**TASK REQUIREMENTS**. Rewrite every one of the entries below, changing each "Instruction" to "Goal" and keeping all other text the same.

**RECORDS FOR PROCESSING**.

• • •

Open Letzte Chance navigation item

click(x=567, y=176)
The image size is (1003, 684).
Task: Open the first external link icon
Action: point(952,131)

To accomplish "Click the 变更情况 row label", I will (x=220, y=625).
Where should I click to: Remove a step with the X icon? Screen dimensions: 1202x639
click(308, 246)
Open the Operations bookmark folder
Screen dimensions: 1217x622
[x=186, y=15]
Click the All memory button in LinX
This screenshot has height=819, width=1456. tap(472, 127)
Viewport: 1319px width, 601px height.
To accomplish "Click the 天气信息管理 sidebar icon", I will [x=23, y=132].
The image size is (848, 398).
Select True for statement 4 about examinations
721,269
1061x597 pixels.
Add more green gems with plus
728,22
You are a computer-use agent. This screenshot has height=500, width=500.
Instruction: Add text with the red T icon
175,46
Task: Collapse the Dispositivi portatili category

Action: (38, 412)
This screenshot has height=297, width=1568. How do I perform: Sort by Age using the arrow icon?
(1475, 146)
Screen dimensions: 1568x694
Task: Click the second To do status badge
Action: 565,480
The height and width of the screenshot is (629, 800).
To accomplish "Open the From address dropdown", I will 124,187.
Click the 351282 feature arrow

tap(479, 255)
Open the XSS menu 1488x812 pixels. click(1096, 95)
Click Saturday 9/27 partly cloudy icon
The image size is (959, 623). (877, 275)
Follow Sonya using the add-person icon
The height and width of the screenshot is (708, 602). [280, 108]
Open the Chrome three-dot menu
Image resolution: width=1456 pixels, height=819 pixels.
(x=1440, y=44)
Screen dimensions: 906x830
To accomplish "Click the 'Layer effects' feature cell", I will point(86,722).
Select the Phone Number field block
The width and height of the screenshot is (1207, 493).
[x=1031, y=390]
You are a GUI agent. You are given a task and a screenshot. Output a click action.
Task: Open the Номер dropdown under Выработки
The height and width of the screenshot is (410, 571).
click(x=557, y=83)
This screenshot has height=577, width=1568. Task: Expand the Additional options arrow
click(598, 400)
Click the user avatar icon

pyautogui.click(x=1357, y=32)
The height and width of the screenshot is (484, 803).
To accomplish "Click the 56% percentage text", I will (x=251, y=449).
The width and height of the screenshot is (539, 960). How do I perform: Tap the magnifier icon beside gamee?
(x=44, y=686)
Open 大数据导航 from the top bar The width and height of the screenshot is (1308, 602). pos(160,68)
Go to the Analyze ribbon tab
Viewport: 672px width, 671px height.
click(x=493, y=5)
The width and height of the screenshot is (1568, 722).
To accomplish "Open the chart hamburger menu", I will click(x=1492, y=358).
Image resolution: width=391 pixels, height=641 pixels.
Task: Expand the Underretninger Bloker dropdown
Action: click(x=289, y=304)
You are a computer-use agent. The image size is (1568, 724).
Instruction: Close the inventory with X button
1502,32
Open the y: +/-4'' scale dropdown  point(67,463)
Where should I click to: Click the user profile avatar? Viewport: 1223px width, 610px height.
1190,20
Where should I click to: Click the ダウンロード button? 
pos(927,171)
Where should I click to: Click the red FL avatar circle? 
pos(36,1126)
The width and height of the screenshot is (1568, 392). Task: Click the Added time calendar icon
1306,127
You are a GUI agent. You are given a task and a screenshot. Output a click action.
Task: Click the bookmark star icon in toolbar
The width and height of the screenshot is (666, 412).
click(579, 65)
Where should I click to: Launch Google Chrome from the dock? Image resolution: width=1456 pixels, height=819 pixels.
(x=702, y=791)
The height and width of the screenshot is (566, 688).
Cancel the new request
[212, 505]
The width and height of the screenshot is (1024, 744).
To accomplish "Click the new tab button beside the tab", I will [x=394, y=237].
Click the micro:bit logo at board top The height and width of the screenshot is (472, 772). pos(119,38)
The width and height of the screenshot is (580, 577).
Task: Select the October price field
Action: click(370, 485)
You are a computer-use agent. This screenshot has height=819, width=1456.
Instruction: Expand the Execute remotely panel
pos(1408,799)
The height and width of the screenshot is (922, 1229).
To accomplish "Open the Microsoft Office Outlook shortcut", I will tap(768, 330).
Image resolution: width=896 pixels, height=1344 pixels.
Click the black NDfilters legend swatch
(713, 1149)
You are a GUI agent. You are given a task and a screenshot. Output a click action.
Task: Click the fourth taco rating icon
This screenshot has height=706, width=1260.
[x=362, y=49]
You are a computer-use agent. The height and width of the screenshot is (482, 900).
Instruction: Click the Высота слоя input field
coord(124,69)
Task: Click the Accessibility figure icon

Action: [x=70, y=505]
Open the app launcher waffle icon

• • •

**WRITTEN SOLUTION**.
Open Letzte Chance navigation item

click(x=567, y=176)
The image size is (1003, 684).
Task: Open the first external link icon
Action: point(952,131)

To accomplish "Click the 变更情况 row label", I will (x=220, y=625).
Where should I click to: Remove a step with the X icon? Screen dimensions: 1202x639
click(308, 246)
Open the Operations bookmark folder
Screen dimensions: 1217x622
[x=186, y=15]
Click the All memory button in LinX
This screenshot has height=819, width=1456. tap(472, 127)
Viewport: 1319px width, 601px height.
To accomplish "Click the 天气信息管理 sidebar icon", I will [x=23, y=132].
The image size is (848, 398).
Select True for statement 4 about examinations
721,269
1061x597 pixels.
Add more green gems with plus
728,22
You are a computer-use agent. This screenshot has height=500, width=500.
Goal: Add text with the red T icon
175,46
Task: Collapse the Dispositivi portatili category

Action: (38, 412)
This screenshot has height=297, width=1568. How do I perform: Sort by Age using the arrow icon?
(1475, 146)
Screen dimensions: 1568x694
Task: Click the second To do status badge
Action: 565,480
The height and width of the screenshot is (629, 800).
To accomplish "Open the From address dropdown", I will 124,187.
Click the 351282 feature arrow

tap(479, 255)
Open the XSS menu 1488x812 pixels. click(1096, 95)
Click Saturday 9/27 partly cloudy icon
The image size is (959, 623). (877, 275)
Follow Sonya using the add-person icon
The height and width of the screenshot is (708, 602). [280, 108]
Open the Chrome three-dot menu
Image resolution: width=1456 pixels, height=819 pixels.
(x=1440, y=44)
Screen dimensions: 906x830
To accomplish "Click the 'Layer effects' feature cell", I will point(86,722).
Select the Phone Number field block
The width and height of the screenshot is (1207, 493).
[x=1031, y=390]
You are a GUI agent. You are given a task and a screenshot. Output a click action.
Task: Open the Номер dropdown under Выработки
The height and width of the screenshot is (410, 571).
click(x=557, y=83)
This screenshot has height=577, width=1568. Task: Expand the Additional options arrow
click(598, 400)
Click the user avatar icon

pyautogui.click(x=1357, y=32)
The height and width of the screenshot is (484, 803).
To accomplish "Click the 56% percentage text", I will (x=251, y=449).
The width and height of the screenshot is (539, 960). How do I perform: Tap the magnifier icon beside gamee?
(x=44, y=686)
Open 大数据导航 from the top bar The width and height of the screenshot is (1308, 602). pos(160,68)
Go to the Analyze ribbon tab
Viewport: 672px width, 671px height.
click(x=493, y=5)
The width and height of the screenshot is (1568, 722).
To accomplish "Open the chart hamburger menu", I will click(x=1492, y=358).
Image resolution: width=391 pixels, height=641 pixels.
Task: Expand the Underretninger Bloker dropdown
Action: click(x=289, y=304)
You are a computer-use agent. The image size is (1568, 724).
Goal: Close the inventory with X button
1502,32
Open the y: +/-4'' scale dropdown  point(67,463)
Where should I click to: Click the user profile avatar? Viewport: 1223px width, 610px height.
1190,20
Where should I click to: Click the ダウンロード button? 
pos(927,171)
Where should I click to: Click the red FL avatar circle? 
pos(36,1126)
The width and height of the screenshot is (1568, 392). Task: Click the Added time calendar icon
1306,127
You are a GUI agent. You are given a task and a screenshot. Output a click action.
Task: Click the bookmark star icon in toolbar
The width and height of the screenshot is (666, 412).
click(579, 65)
Where should I click to: Launch Google Chrome from the dock? Image resolution: width=1456 pixels, height=819 pixels.
(x=702, y=791)
The height and width of the screenshot is (566, 688).
Cancel the new request
[212, 505]
The width and height of the screenshot is (1024, 744).
To accomplish "Click the new tab button beside the tab", I will [x=394, y=237].
Click the micro:bit logo at board top The height and width of the screenshot is (472, 772). pos(119,38)
The width and height of the screenshot is (580, 577).
Task: Select the October price field
Action: click(370, 485)
You are a computer-use agent. This screenshot has height=819, width=1456.
Goal: Expand the Execute remotely panel
pos(1408,799)
The height and width of the screenshot is (922, 1229).
To accomplish "Open the Microsoft Office Outlook shortcut", I will tap(768, 330).
Image resolution: width=896 pixels, height=1344 pixels.
Click the black NDfilters legend swatch
(713, 1149)
You are a GUI agent. You are given a task and a screenshot. Output a click action.
Task: Click the fourth taco rating icon
This screenshot has height=706, width=1260.
[x=362, y=49]
You are a computer-use agent. The height and width of the screenshot is (482, 900).
Goal: Click the Высота слоя input field
coord(124,69)
Task: Click the Accessibility figure icon

Action: [x=70, y=505]
Open the app launcher waffle icon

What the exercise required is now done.